_Consegne_.
1. Trascrivi parola per parola il brano dell'estratto fornito che comincia con "Passaggio ai 30" e termina con "via in scioltezza.".
2. Secondo l'estratto fornito, in quale tempo il ritmo tenuto fino ai trenta chilometri permetterebbe di chiudere a Riva Sette Martiri?

_Estratto fornito_.
▽
Arriva il momento dello sparo. Sono molto vicino – inspiegabilmente, nonostante la gabbia -alla linea di partenza, quindi so che il tempo che segnerà il cronometro all’arrivo sarà molto vicino a quello netto. Ma per i calcoli non c’è molto tempo ancora. Bisogna solo pensare a correre. Ovviamente parto abbastanza forte, senza neanche rendermene conto. Sempre così, in maratona. L’attraversamento del primo comune, Fiesso d’Artico, non aiuta a rallentare il mio ritmo, ma mi devo imporre una condotta di gara più oculata rispetto ad un anno fa. Cosi sarà: fino ai trenta chilometri il mio ritmo sarà veramente molto costante tra i 4’34”/km-4’38”/km. Correre così mi permetterebbe di chiudere a Riva Sette Martiri in 3h14’. Sognare è lecito, ma qui si tratta di qualcosa di impossibile. So di andare troppo forte, so che pagherò in fondo. Però so anche che è un ritmo buono e soprattutto molto costante.

Passaggio ai 30 chilometri


Un anno fa a rovinare parte della prestazione era stata l’alimentazione in corsa. Quest’anno, memore dell’esperienza dell’anno scorso e dei consigli del prezioso libro di Arcelli (vedi post), ho provveduto a rifornirmi di bustine di zucchero per poter rifornirmi continuamente di glucosio, limitando così l’assunzione di frutta sul percorso (che al sottoscritto lascia spiacevoli squilibri gastrici, con un’influenza di circa 10” a rifornimento). La tecnica funziona: lo zucchero scende giù molto più facilmente rispetto a banane e mele. Anche il rifornimento alla mezza maratona, un anno fa ai limiti del letale, passa via in scioltezza.
△
_Materiale di riferimento_.
▽
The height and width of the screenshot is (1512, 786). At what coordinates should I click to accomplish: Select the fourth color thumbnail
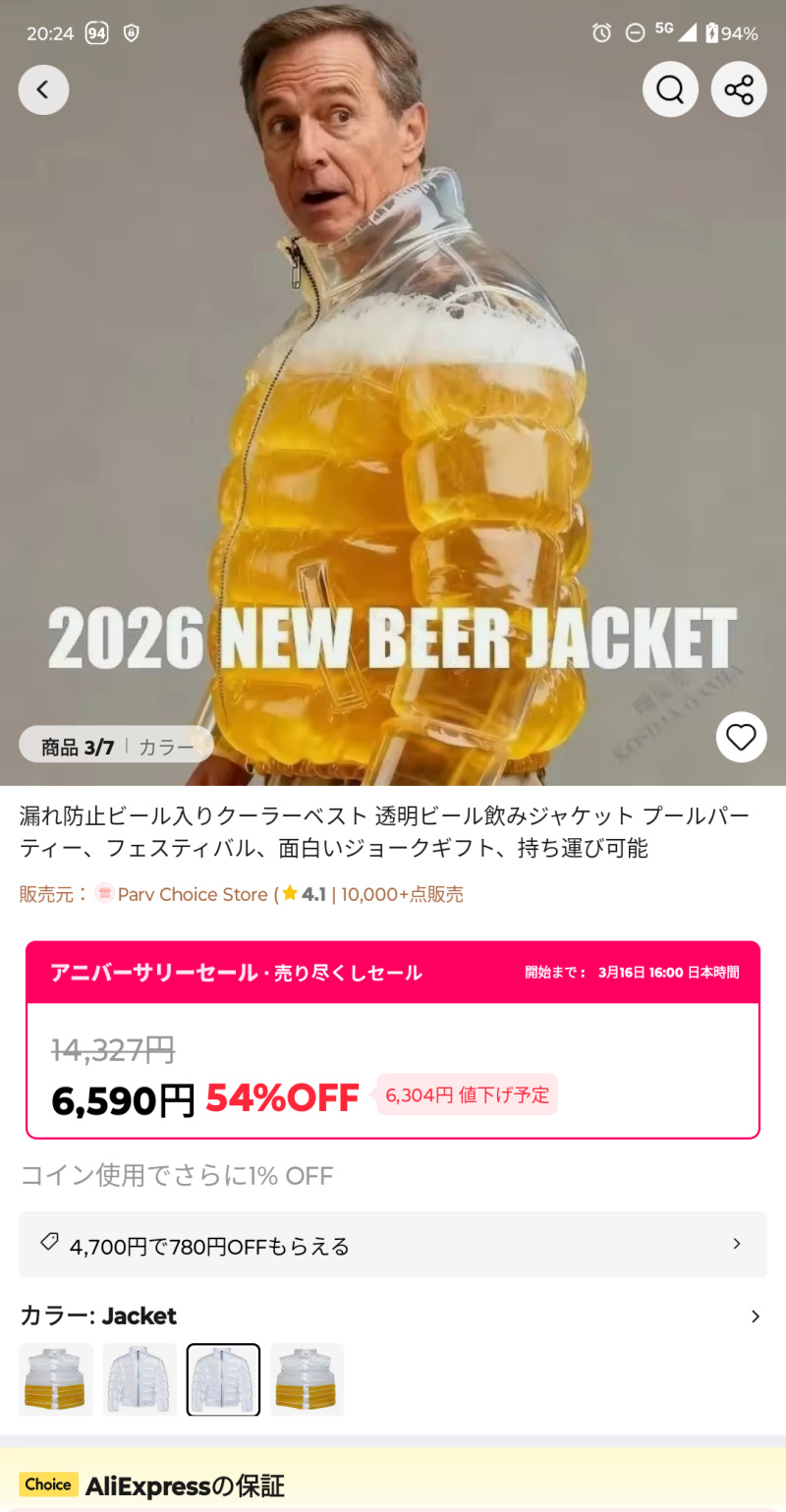click(x=307, y=1379)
△
_Risposte alle consegne_.
1.
Passaggio ai 30 chilometri


Un anno fa a rovinare parte della prestazione era stata l’alimentazione in corsa. Quest’anno, memore dell’esperienza dell’anno scorso e dei consigli del prezioso libro di Arcelli (vedi post), ho provveduto a rifornirmi di bustine di zucchero per poter rifornirmi continuamente di glucosio, limitando così l’assunzione di frutta sul percorso (che al sottoscritto lascia spiacevoli squilibri gastrici, con un’influenza di circa 10” a rifornimento). La tecnica funziona: lo zucchero scende giù molto più facilmente rispetto a banane e mele. Anche il rifornimento alla mezza maratona, un anno fa ai limiti del letale, passa via in scioltezza.

2. In 3h14'.